In CMS, the muon reconstruction software uses tracks reconstructed in the inner silicon tracker matched to tracks reconstructed in the outer muon system to produce the global muon track, giving an estimate for the muon charge, momentum, and production vertex. In addition, several different strategies for including information from the muon system have been developed for high-pT muon reconstruction and momentum assignment. For the results in this analysis, we use the “Tune P” ("cocktail") algorithm, which chooses, on a muon-by-muon basis, between the results of a few such algorithms using the tail probability of the χ2/d.o.f. of the muon track fits.

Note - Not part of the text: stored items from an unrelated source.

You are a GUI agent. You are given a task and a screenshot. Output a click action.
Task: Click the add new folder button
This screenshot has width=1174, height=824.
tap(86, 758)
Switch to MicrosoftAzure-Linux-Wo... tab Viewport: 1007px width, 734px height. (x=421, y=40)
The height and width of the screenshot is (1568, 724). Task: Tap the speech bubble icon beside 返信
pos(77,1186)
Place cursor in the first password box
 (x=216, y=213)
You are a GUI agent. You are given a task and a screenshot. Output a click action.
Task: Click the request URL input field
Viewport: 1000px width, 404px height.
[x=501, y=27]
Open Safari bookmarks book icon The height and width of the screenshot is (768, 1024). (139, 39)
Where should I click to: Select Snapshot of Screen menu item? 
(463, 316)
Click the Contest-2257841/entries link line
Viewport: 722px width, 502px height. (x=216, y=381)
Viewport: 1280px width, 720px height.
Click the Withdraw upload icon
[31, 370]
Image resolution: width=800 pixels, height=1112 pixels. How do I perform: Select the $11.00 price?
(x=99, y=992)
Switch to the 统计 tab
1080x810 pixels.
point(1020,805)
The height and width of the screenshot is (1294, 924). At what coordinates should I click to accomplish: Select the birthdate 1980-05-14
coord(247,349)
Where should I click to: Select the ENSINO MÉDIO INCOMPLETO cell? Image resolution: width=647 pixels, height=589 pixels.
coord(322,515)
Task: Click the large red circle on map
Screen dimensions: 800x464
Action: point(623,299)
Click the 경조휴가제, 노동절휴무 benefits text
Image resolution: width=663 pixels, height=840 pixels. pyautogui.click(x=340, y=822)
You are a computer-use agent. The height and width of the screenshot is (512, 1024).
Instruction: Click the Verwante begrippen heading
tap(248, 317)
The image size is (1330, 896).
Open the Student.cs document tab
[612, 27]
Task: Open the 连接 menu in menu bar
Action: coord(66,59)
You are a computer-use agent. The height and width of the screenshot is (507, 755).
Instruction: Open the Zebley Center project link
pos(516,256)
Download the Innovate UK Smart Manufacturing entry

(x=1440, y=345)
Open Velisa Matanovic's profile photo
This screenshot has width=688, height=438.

These cuts are implememted in file ZprimeAnalyser.cc, i.e. from line L229-L249 a method for the muon selection is defined: https://github.com/jshlee/cmsdas/blob/master/ZprimeAnalyser/plugins/ZprimeAnalyser.cc#L229-L249

Since we are looking for two muons which come from a single event (DY, Z, Z'), it makes sense that both muons come from the same vertex. We apply a vertex cut that calculates a probability that the two muons are from the same vertex. Moreover a cosmic muon can have the same signal as two muons coming from a single DY event. We can reject most of the cosmic background by excluding muons which are back-to-back. We only want to keep one dimuon candidate per event, and we want to keep the dimuon with the highest pt.

Exercise 1) Physics observables and final plot of invariant mass with miniAOD Z' 5 TeV sample

In this exercise we will look at results running the previous executable on /ZprimeToMuMu_M-5000_TuneCUETP8M1_13TeV-pythia8/RunIISpring15DR74-Asympt25ns_MCRUN2_74_V9-v1/MINIAODSIM

root -l out_tree.root
TBrowser b

Reminder of the selection steps:

  • Selection step: "Initial number of events" - No cuts
  • Selection step: "HLT selection" - SingleMu Trigger HLT_Mu40_eta2p1 (ignoring triggers for this exercise)
  • Selection step: "Muon. cuts" - High Pt muon ID and Isolation
  • Selection step: "DiMuon cuts"

Inside the out_tree.root file, it contains the following plots “n-1” plots, i.e. the displayed quantity is excluded from the cuts. The value of the cut is indicated by a vertical dashed line.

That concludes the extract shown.